How to complete this task:
Where the line containing "Viewport: 1200px width, 675px" appears below, begin there and reproduce each line exactly through the last one, omitting pictures.

^^^^^^^^^^^^^^^^

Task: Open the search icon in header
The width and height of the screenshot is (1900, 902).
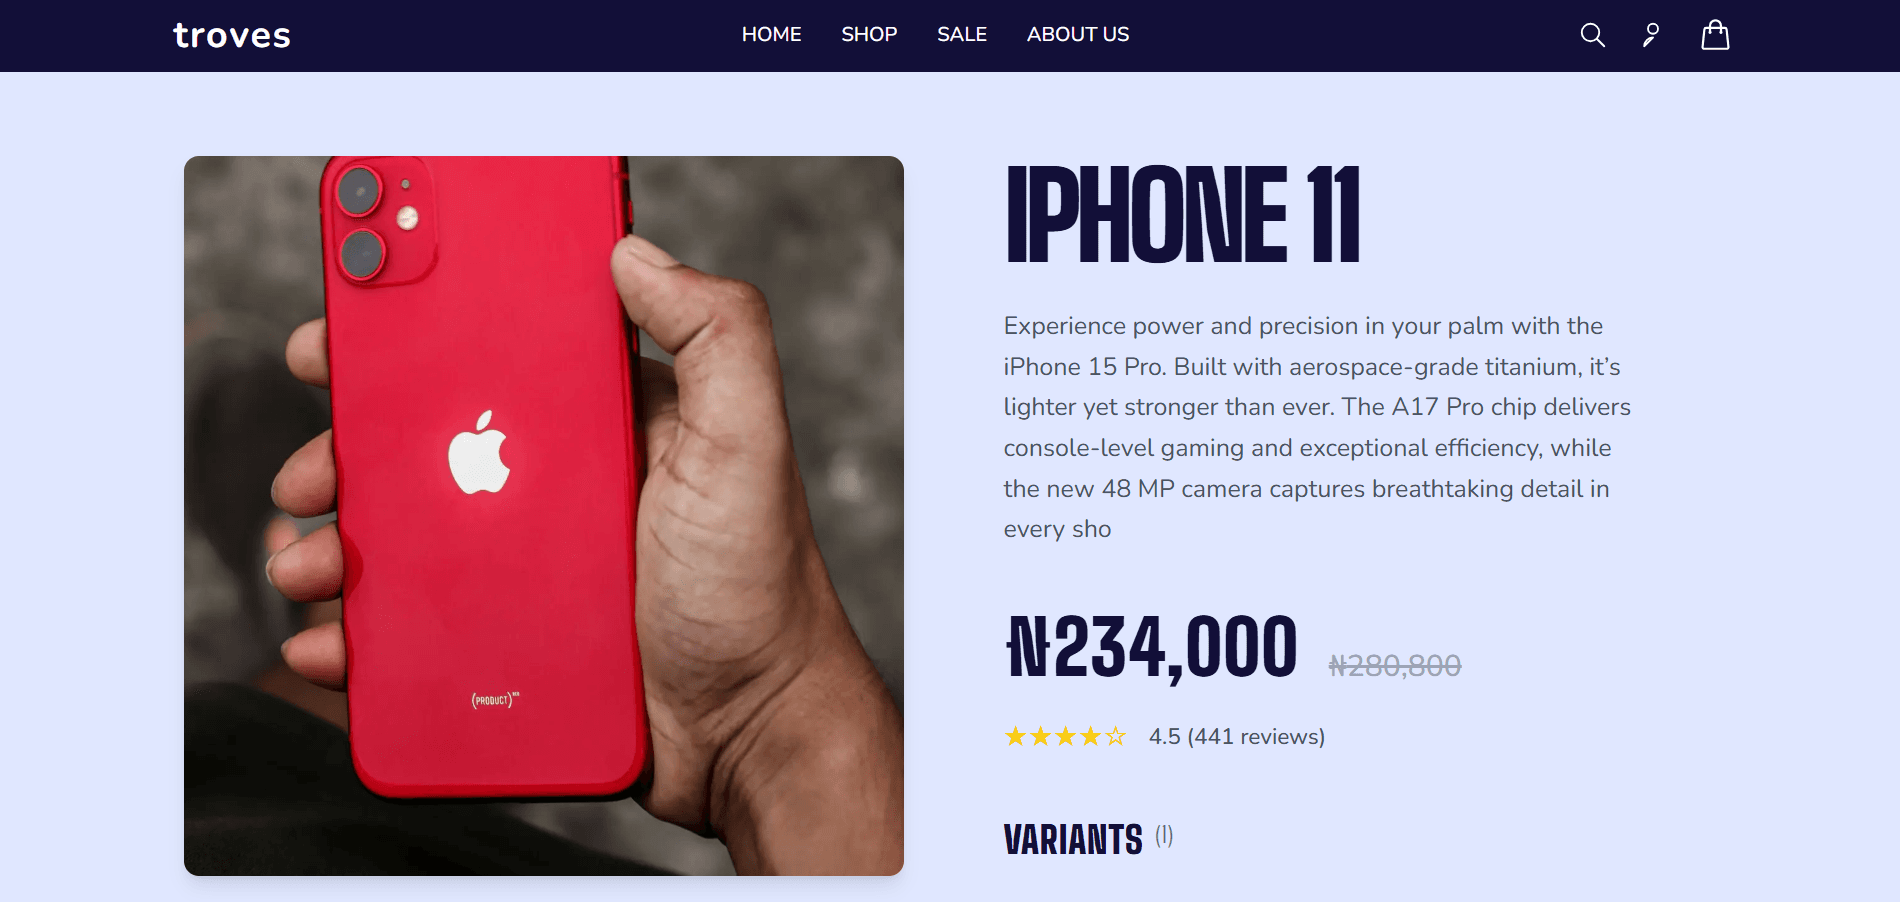Action: [x=1592, y=35]
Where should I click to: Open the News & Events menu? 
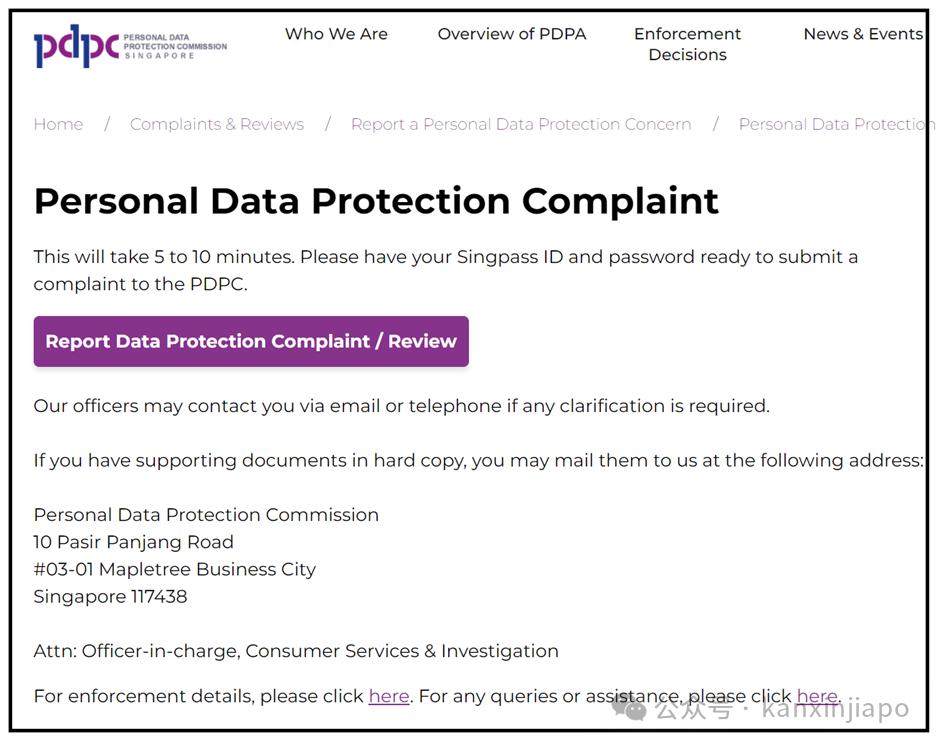pos(863,34)
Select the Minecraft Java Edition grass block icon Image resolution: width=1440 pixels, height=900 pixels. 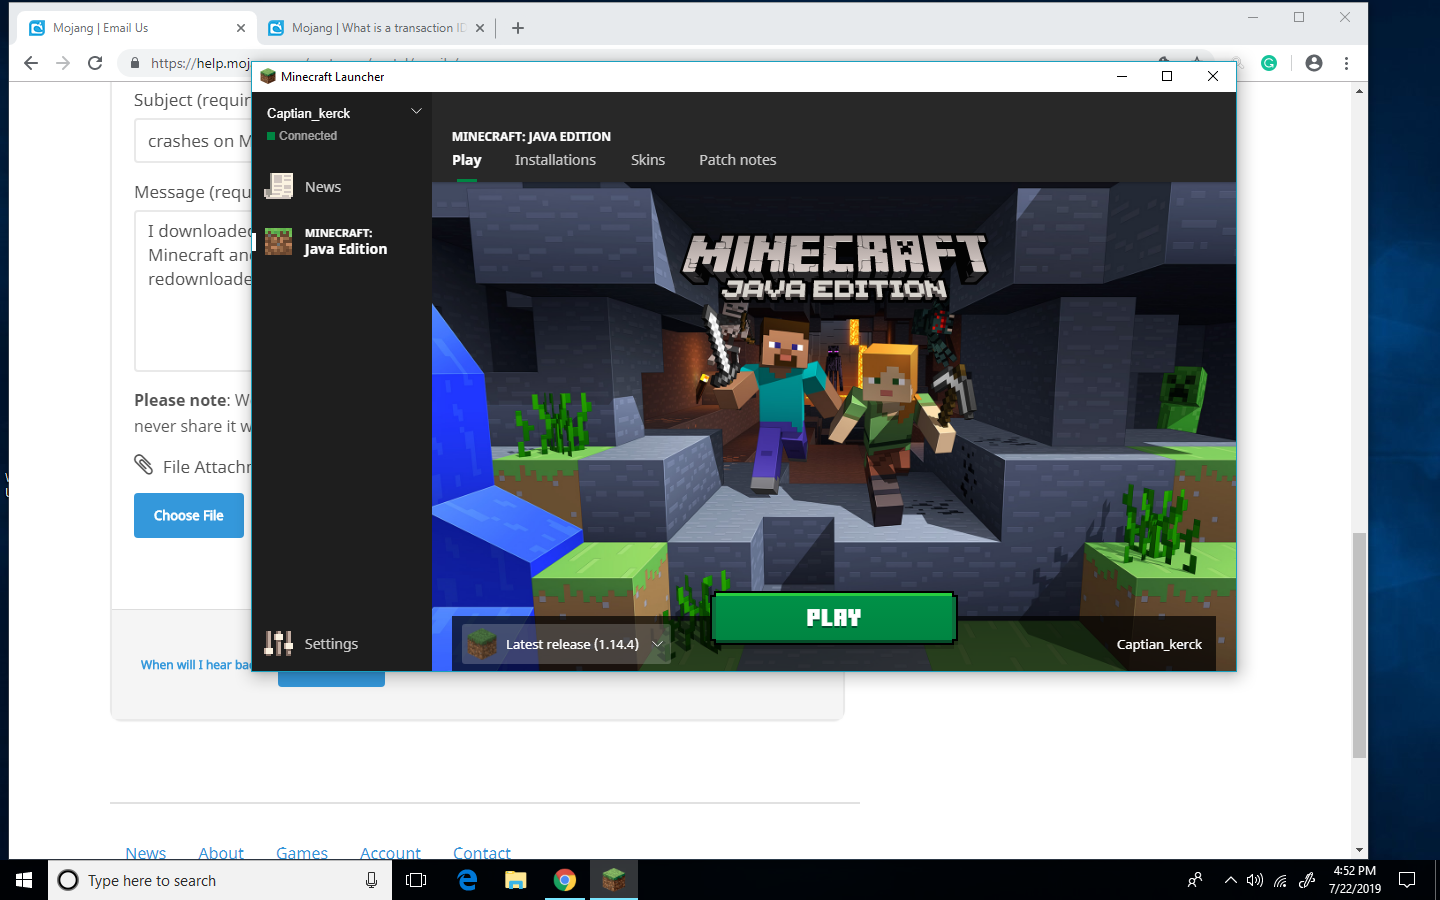coord(278,241)
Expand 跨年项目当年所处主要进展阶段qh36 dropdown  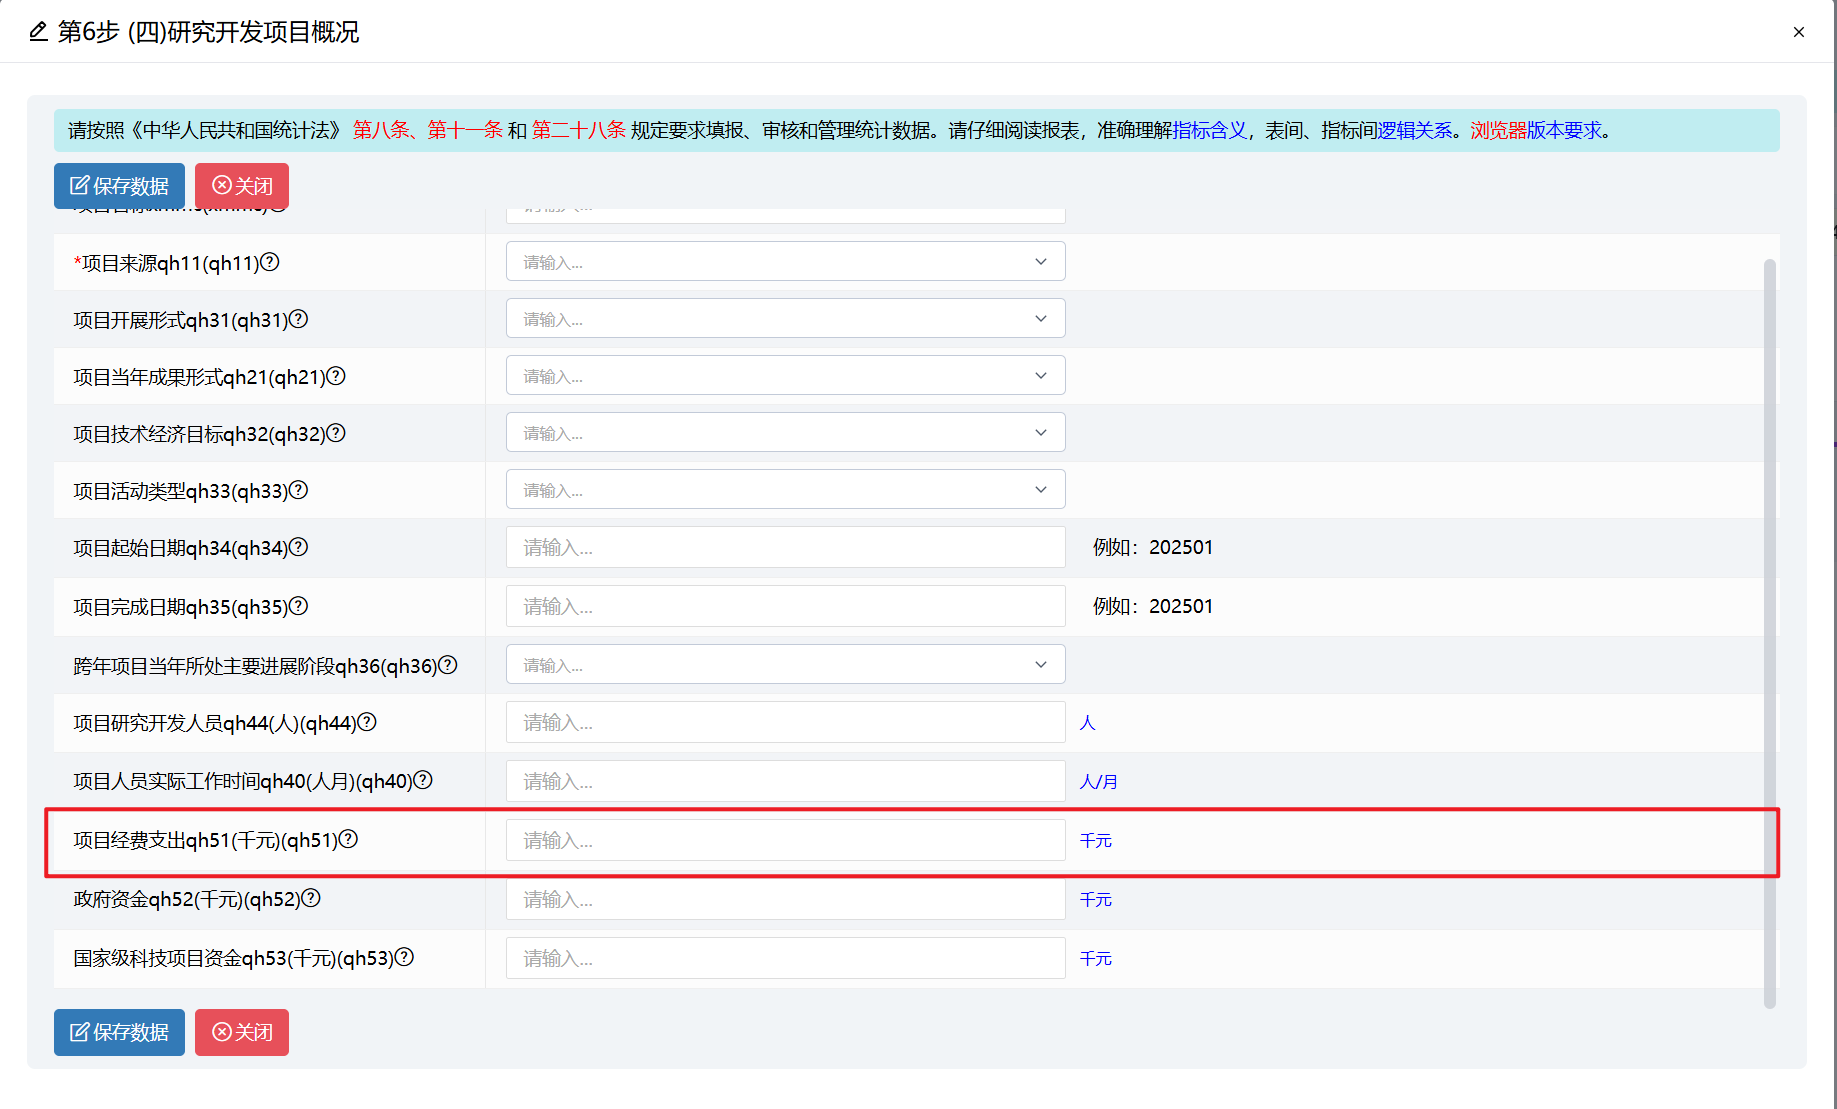[x=785, y=665]
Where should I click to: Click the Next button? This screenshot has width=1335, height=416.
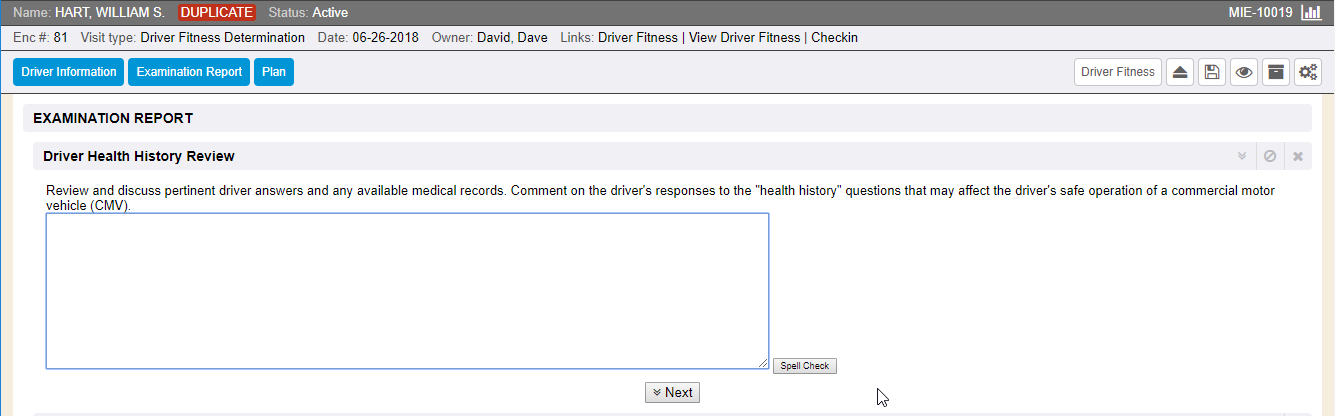[x=672, y=392]
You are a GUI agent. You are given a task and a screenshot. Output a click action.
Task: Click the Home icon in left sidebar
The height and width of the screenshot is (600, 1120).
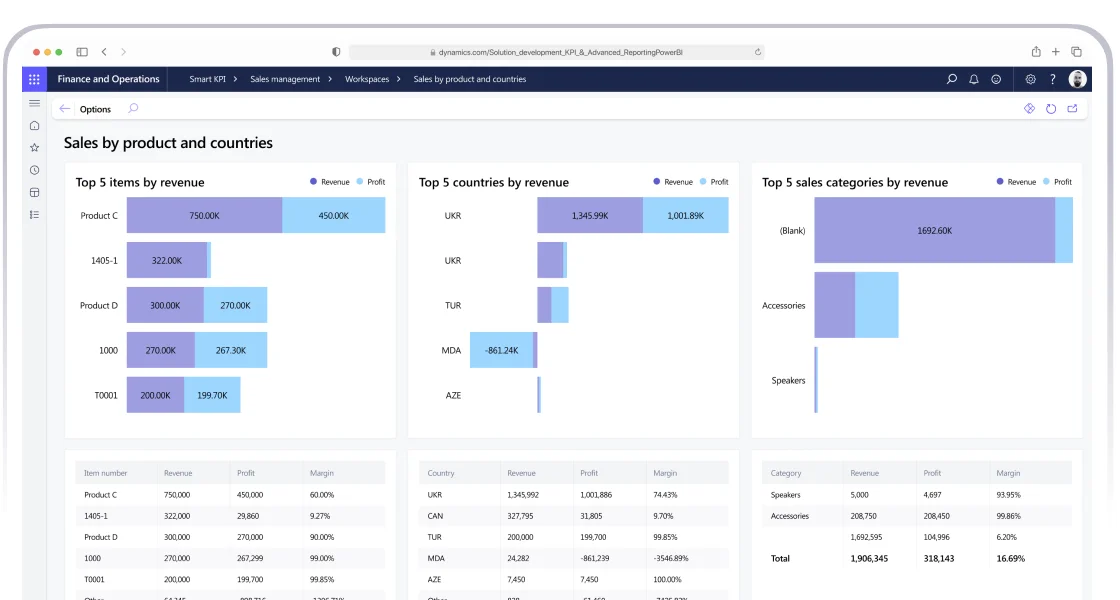(34, 126)
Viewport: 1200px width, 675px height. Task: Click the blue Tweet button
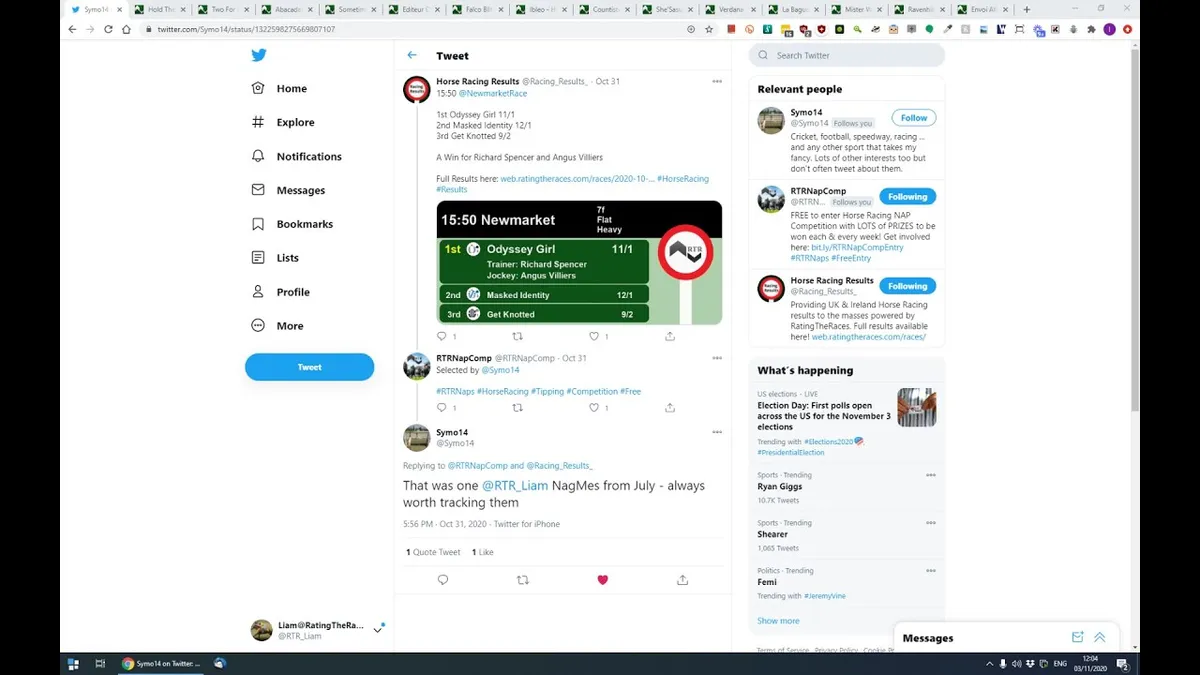point(309,367)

^^^^^^^^^^^^^^^^

Task solution:
Viewport: 1200px width, 675px height. Task: Click the blue Tweet button
point(309,367)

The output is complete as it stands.